Poor deluded fool. These days, spying is everywhere because, well, because the technological means to do so now exist and pretty much “because they can”. The only major difference is that when governments used to spy to keep tabs on their citizens, most of the spying these days (Prism aside) is to better profile you to sell you crap. It shouldn’t be a surprise given that one of the major internet players (mainline browser, search engine, mobile OS) exist not for these benign actions, but to serve up an ever growing barrage of adverts. That colours their entire world view, and generally makes the internet a shittier place (though, bonus points to Elon Musk for actively lowering the bar on purpose). Yes, the governments can access this information too, and I’m sure there’s a warehouse in Utah with a bunch of digital connections from me … some of them dead links these days, and some of them completely wrong due to mixing up me and mom, but it’ll be there in amidst the morass of digital bollocks that gets collected. Think about how many apps run at start up, how many phone home, how many might be able to infer your location (reading your SSID or those of your neighbours might be enough, doesn’t always need GPS).
Sleepwalking into our own future dystopia.
You think. Are you sure? Really really sure? Because sooner or later the scourge of advertising gets its slimy tentacles into everything. Hell, Microsoft has suggested placing advertising into the Windows Start menu. And to make your spam “more relevant”, it’ll need to analyse your behaviour. That’s a polite way of saying “spy on you”. Don’t fear your government, fear capitalism. It’s worse. At least most (Western) governments are supposed to have ethics and morals. Capitalism eschews both in favour of profit. |
Rick Murray (539) 13850 posts |
Stuff like this, maybe? https://www.theregister.com/2024/04/23/gm_insurance_class_action/ |
Simon Willcocks (1499) 519 posts |
You might like this… https://berthub.eu/articles/posts/tracker-beeper/ Every mouse movement sent to Google. |
Rick Murray (539) 13850 posts |
He went to the Daily Mail… 🤣 |
Clive Semmens (2335) 3276 posts |
Paranoia? Errm, no. Paranoia is groundless fear. |
Steve Pampling (1551) 8172 posts |
Windows Location Awareness Service, plus the phone home can-i-see-the-MS-servers check the OS does, regularly. On your phones – do they really need to check in with a, OS selected, timeserver1 that regularly? Seems a bit excessive to me, but then the stuff at work has this difficulty connecting to ad servers.

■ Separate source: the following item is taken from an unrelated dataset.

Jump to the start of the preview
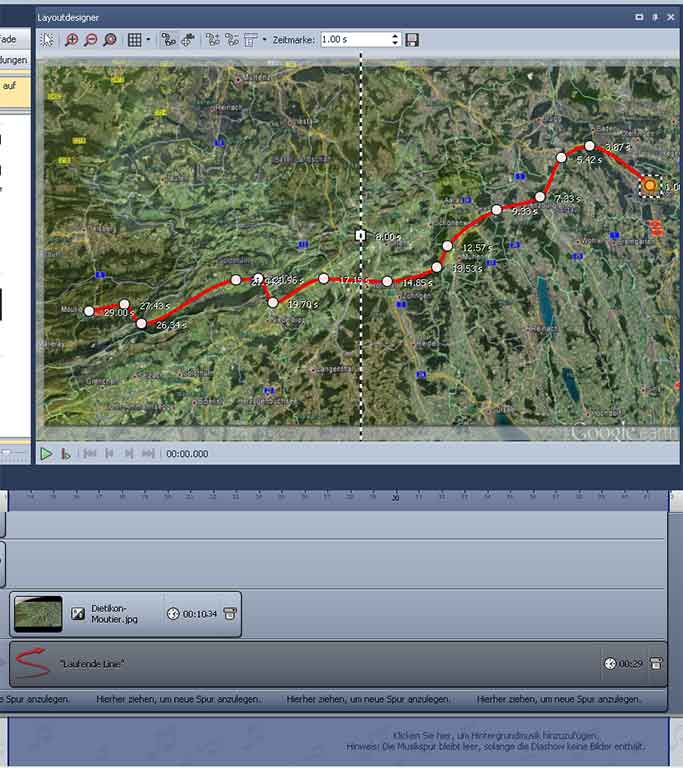Image resolution: width=683 pixels, height=768 pixels. coord(89,453)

Fear, no. Distrust, most certainly. How much? How far can you spit into a gale? 1 At work they all2, through the wonders of NAT, talk to our internal NTP servers. A bit of "if destination port = UDP 123 then destination IP = < local NTP > 2 Including the kit on the guest wi-fi (saves a bit of internet connection bandwidth. |
Clive Semmens (2335) 3276 posts |
Mewing miles, but only downwind…
Hmm. Fear? Yes, I’m afraid so. “Within a private, for profit, military industrial complex, peace is the enemy.” |
GavinWraith (26) 1563 posts |
When is a fear groundless? All around me I see signs of infantilization, by which I mean an attempt to keep people stupid and misinformed. Stupid people are easier to rule and sell to. It is not to save ink or bandwidth that mum, dad, kid have replaced mother, father, child . Am I paranoid to fear baby-talk and quiz-show hosts? |
Chris Hall (132) 3558 posts |
Where would the National Lottery be without the stupid? We need them. |
Clive Semmens (2335) 3276 posts |
Gavin That’s why I wrote No to paranoia.
Taxing the rich would be a far better way to fund things – and deciding what to fund democratically, rather than by whoever it is decides what the lottery funds. The problem with the stupid is who they elect, which rather wrecks democracy – or would, if FPTP hadn’t wrecked it first. |
Rick Murray (539) 13850 posts |
It’s amusing and horrifying in equal measures to read the Daily Mail comments. To put it into context, irregular migrants in 2023 → about 35K, roughly the population of Fleet, Hampshire. Legal migration (minus those who left) on 2023 → something like 672K, more than the population of Cornwall.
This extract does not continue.